__Goals__
A: Using the standard-of-review passage, decide whether each statement agrees with it: (i) evidentiary rulings made in the context of summary judgment are reviewed de novo; (ii) the district court's interpretation of the terms of a bill of lading is reviewed de novo; (iii) reversal after an abuse of discretion is appropriate only when the error was prejudicial. Answer yes or no for each, quoting the words that decide it.
B: Rewrite the part of the standard-of-review passage that opens with the words containing "The district court's interpretation of a" and closes with "819 (9th Cir. 2001).", swapping "statute" for "regulation".

__Source passage__
········
The district court's interpretation of a statute is a question of law that we review de novo.
Silver Sage Partners, Ltd. v. City of Desert Hot Springs, 251 F.3d 814, 819 (9th Cir. 2001).
We also review de novo the district court's interpretation of the terms of a bill of lading.
Yang Ming Marine Transp. Corp. v. Okamoto Freighters Ltd., 259 F.3d 1086, 1095 (9th Cir.

We review for abuse of discretion evidentiary rulings made in the context of summary
judgment. Block v. City of Los Angeles, 253 F.3d 410, 416 (9th Cir. 2001). Even when a
district court has abused its discretion, however, reversal is appropriate only when the
court's error was prejudicial. Tennison v. Circus Circus Enters., Inc., 244 F.3d 684, 688 (9th
Cir. 2001); Fed.R.Evid. 103(a).
········
__Information supplied__
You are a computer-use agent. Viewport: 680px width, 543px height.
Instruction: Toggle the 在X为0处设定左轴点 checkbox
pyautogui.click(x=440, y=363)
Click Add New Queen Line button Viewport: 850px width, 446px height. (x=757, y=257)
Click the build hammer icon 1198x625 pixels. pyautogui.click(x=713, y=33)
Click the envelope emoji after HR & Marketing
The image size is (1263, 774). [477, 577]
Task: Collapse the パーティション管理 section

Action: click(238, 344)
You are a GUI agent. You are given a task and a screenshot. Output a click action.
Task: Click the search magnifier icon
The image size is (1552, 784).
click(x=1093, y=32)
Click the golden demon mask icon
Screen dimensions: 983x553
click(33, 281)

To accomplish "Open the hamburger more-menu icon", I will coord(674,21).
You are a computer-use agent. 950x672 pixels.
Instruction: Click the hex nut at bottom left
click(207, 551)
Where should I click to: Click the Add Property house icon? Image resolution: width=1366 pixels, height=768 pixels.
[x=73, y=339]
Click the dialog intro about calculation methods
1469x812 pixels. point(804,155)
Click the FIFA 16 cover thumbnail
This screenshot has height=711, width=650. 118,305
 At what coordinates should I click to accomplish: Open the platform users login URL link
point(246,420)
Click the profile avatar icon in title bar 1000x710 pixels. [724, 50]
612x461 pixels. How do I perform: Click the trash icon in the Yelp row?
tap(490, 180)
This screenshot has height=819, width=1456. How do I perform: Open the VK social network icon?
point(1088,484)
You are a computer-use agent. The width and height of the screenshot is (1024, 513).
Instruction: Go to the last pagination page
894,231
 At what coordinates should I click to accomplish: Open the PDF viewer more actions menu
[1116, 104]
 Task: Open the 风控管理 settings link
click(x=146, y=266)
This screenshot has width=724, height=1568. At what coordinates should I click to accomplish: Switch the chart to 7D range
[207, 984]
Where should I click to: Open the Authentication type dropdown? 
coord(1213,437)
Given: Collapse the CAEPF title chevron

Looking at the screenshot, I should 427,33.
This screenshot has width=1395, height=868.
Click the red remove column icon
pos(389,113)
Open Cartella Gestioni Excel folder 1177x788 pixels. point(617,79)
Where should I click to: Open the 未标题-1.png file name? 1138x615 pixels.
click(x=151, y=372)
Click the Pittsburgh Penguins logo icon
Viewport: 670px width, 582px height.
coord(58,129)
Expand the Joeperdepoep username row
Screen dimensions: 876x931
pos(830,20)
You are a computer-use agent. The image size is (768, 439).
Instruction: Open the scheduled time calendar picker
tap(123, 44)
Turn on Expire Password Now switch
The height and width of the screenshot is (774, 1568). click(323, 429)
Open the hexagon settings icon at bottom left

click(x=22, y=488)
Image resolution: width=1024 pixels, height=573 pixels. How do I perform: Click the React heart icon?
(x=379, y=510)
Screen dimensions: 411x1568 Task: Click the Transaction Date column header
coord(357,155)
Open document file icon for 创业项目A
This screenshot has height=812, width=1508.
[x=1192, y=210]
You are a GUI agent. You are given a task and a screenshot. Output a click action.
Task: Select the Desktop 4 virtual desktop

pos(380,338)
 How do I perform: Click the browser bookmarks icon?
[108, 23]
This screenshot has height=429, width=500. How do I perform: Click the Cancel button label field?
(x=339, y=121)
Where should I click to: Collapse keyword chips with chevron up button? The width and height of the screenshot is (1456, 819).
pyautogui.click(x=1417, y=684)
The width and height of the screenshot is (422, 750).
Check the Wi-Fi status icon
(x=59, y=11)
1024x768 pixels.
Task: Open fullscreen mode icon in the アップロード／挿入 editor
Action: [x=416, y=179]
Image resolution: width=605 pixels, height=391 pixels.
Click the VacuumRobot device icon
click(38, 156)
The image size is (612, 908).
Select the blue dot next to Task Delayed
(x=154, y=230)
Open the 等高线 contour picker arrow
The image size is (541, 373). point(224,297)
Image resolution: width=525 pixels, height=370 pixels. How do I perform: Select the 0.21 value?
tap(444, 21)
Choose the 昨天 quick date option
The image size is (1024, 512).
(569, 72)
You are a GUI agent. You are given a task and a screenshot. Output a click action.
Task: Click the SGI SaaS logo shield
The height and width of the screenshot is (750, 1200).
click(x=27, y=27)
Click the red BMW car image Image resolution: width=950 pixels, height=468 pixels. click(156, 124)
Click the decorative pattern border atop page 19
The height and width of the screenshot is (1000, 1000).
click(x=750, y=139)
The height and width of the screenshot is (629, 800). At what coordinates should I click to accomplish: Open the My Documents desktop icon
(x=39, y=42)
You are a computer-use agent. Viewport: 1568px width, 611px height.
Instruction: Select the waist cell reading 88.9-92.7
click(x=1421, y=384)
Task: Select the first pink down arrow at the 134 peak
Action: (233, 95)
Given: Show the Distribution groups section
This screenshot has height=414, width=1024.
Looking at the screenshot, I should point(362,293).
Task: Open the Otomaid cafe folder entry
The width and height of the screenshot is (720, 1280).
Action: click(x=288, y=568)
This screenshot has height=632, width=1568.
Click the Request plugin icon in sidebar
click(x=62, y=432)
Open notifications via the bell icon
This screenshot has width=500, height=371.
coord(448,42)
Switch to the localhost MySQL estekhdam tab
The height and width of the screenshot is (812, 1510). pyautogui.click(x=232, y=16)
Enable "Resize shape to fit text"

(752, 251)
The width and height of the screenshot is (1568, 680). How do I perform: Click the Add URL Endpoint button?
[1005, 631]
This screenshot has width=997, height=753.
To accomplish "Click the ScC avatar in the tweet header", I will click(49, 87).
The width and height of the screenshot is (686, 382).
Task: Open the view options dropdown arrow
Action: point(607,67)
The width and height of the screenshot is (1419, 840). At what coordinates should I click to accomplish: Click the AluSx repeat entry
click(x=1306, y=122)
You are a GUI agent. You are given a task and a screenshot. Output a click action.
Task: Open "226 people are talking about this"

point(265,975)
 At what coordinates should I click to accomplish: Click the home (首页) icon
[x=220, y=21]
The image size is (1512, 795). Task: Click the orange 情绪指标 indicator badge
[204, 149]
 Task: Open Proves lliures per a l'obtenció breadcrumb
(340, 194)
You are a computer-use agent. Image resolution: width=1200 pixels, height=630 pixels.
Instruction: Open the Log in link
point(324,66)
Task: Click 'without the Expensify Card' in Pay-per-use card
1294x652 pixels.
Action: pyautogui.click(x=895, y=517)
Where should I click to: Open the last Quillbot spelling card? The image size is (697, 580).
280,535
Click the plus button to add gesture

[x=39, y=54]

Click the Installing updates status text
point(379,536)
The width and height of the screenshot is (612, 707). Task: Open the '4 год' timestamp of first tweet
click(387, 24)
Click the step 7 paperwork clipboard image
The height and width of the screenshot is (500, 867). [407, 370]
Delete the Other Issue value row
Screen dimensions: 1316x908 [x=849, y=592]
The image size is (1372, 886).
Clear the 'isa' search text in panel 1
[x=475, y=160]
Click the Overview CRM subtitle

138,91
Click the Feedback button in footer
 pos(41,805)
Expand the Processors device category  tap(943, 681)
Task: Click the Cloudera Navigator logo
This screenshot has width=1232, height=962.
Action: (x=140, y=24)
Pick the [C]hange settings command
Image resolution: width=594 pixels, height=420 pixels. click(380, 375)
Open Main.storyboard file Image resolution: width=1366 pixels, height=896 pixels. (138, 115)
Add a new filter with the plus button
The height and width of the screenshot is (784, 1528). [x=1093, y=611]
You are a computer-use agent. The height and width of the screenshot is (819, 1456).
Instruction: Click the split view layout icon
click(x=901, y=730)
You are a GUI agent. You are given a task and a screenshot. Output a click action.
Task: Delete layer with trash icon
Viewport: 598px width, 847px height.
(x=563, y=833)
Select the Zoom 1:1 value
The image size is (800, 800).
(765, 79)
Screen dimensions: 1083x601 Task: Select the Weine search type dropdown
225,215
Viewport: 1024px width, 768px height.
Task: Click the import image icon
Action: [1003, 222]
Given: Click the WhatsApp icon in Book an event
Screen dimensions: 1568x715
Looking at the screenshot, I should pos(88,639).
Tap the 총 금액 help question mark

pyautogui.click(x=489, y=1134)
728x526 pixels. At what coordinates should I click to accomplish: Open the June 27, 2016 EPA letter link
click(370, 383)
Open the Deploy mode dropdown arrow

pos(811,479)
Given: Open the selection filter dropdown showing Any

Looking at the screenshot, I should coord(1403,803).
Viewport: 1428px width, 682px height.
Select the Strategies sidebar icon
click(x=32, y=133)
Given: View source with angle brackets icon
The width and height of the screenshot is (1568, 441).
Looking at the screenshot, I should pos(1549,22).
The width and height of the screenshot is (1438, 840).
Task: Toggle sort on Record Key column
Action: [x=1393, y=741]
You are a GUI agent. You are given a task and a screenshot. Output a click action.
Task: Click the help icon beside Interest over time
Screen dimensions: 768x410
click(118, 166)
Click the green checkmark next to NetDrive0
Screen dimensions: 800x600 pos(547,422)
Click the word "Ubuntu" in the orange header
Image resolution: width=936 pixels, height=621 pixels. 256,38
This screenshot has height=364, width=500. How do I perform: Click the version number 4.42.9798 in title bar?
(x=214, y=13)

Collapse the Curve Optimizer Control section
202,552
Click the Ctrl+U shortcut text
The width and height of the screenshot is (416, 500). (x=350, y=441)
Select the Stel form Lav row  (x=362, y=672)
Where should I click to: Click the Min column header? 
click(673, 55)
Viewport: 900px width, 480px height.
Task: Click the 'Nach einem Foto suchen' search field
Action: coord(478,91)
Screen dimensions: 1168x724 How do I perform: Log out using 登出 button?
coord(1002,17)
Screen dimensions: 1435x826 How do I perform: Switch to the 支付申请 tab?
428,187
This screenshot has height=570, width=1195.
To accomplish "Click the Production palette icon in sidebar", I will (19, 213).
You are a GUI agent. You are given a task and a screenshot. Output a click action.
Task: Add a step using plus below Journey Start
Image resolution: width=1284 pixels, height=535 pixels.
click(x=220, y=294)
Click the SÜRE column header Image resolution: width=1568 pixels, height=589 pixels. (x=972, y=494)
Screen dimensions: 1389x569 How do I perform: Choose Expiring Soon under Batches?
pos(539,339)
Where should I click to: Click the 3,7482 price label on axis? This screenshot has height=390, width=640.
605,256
········
__Task-by-task results__
A:
(i) No: "We review for abuse of discretion evidentiary rulings made in the context of summary judgment."
(ii) Yes: "We also review de novo the district court's interpretation of the terms of a bill of lading."
(iii) Yes: "reversal is appropriate only when the court's error was prejudicial."

B:
The district court's interpretation of a regulation is a question of law that we review de novo.
Silver Sage Partners, Ltd. v. City of Desert Hot Springs, 251 F.3d 814, 819 (9th Cir. 2001).